I purchased a Montepulciano, added 80 grams of honey and some pepper, and then put it in the fridge. A glass of it after 24 hours seemed to me more alcoholic than what it was originally. Is it psychological, as I had read this was the case (but can't find the source right now, and I tend to think it's not true), or is the increase of ABV real?

3 Answers 3


It's pretty unlikely.

Given that it was a commercial wine I don't there was much live, viable yeast in the bottle. Particularly if sulfites were added, triggering additional fermentation would probably be difficult.

On top of that, refrigerating it for the whole 24 hours means that, even if there was viable yeast uninhibited by sulfites, it's very unlikely it much fermentation could occur. It's possible you could see some fermentation due to the Crabtree effect but it wouldn't have been much.

  • Why does refrigeration make it very unlikely? Also, if the Crabtree does have place, how much of an increase would it lead to?
    – Richard
    Commented Apr 16, 2018 at 15:30
  • 1
    @Richard Refrigeration makes it unlikely because yeast generally likes temperatures close to room temperature. Most yeast will go dormant as you get into refrigeration temperatures. As for the Crabtree effect, I'm no microbiologist but I believe the effect is generally fairly small (say, less than 1% ABV). I'm also not sure if it would even happen in an environment that already contains alcohol (like wine). It's shouldn't be increasing your ABV in any noticeable way though. Commented Apr 16, 2018 at 15:41

Highly unlikely that the alcohol went up. Four reasons.
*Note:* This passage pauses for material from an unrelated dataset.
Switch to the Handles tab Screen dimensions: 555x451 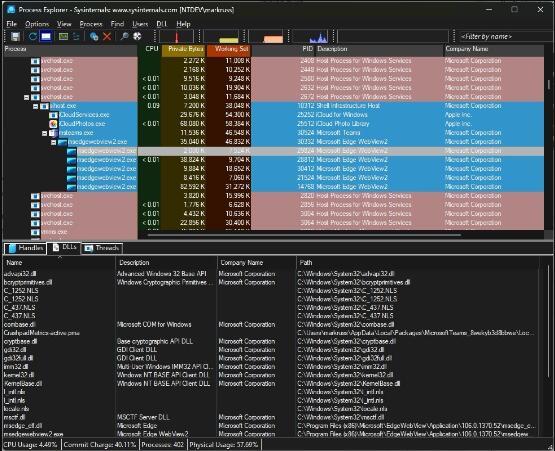[25, 248]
  1. The alcohol already in the wine is a barrier for the yeast to re-ferment.
  2. The sulfites in the wine could inhibit refermentation if it hasn't dissipated yet.
  3. The cold temperatures that will also inhibit fermentation.
  4. Many commercial wines are sterile filtered so yeast counts are zero to very, very tiny.

So, in 24 hours it's highly unlikely that it fermented again. Your perception of alcohol may be enhanced by the sugar that you added. High alcohol wines routinely taste "sweeter" to many people even though sugar levels are low. You might have tricked yourself into thinking sweet wine = higher alcohol.


The feeling of alcoholicity, at tasting, is very dependant of many factors, such as temperature of beverage, sugar, glycerol and a few other molecules content, and of course personal abilities of the taster as well as the preceeding tastings. Concerning the present situtation, a simple experiment is a comparative tasting : keeping two glasses of the same wine, in closed glasses (sealed with plastic film to limit oxygenation/oxidation), put them aside the honeyed bottle in the fridge ; then a few minutes before tasting, get them all off the fridge, serve a glass from the bottle ("glass 1"), in "glass 2" (one from the fridge) add the same relative quantity of the same honey that was added in the bottle, and in the last fridge glass ("glass 3"), add the same relative quantity of white sugar. Again seal the three glasses in order to mix "2" and "3", and let them dissolve their addings (without forgetting to shake "glass 1" as much as the 2 others), and finally get all three be at the same temperature. Then taste, or better, have someone taste them without knowing which is what (blind tasting)… Not a complicated experiment, but sure the best way to know. My bet is "1" and "2" will be considered almost the same, and eventually a bit more alcoholic than "3".
And my proposition for an explanation is that in honey, there are other molecular chemicals that enhance the feeling of alcohol (ethanol) (other "-ol"s and esters…?).